● WORK TO BE COMPLETED: Without skipping anything, print all of the data exactly.

***** RAW DATA *****

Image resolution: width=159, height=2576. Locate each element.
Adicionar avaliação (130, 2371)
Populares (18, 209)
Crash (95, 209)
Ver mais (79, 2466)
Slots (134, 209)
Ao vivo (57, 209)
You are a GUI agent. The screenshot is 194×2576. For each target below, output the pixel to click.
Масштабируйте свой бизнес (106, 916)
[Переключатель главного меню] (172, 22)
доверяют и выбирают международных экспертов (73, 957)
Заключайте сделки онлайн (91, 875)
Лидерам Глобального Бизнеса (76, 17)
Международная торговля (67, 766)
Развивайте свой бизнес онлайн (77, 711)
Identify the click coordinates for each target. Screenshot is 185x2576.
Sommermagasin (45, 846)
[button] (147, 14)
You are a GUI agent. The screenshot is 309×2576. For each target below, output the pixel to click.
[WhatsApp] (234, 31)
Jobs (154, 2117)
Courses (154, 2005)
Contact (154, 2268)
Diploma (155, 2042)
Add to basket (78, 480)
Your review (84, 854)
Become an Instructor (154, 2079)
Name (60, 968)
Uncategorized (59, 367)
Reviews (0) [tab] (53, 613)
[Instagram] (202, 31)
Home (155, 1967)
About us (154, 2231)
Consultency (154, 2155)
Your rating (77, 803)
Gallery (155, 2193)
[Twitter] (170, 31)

*****

● SOLUTION TO THE PROBLEM:
Image resolution: width=159, height=2576. Locate each element.
Adicionar avaliação (130, 2371)
Populares (18, 209)
Crash (95, 209)
Ver mais (79, 2466)
Slots (134, 209)
Ao vivo (57, 209)
You are a GUI agent. The screenshot is 194×2576. For each target below, output the pixel to click.
Масштабируйте свой бизнес (106, 916)
[Переключатель главного меню] (172, 22)
доверяют и выбирают международных экспертов (73, 957)
Заключайте сделки онлайн (91, 875)
Лидерам Глобального Бизнеса (76, 17)
Международная торговля (67, 766)
Развивайте свой бизнес онлайн (77, 711)
Identify the click coordinates for each target. Screenshot is 185x2576.
Sommermagasin (45, 846)
[button] (147, 14)
You are a GUI agent. The screenshot is 309×2576. For each target below, output the pixel to click.
[WhatsApp] (234, 31)
Jobs (154, 2117)
Courses (154, 2005)
Contact (154, 2268)
Diploma (155, 2042)
Add to basket (78, 480)
Your review (84, 854)
Become an Instructor (154, 2079)
Name (60, 968)
Uncategorized (59, 367)
Reviews (0) [tab] (53, 613)
[Instagram] (202, 31)
Home (155, 1967)
About us (154, 2231)
Consultency (154, 2155)
Your rating (77, 803)
Gallery (155, 2193)
[Twitter] (170, 31)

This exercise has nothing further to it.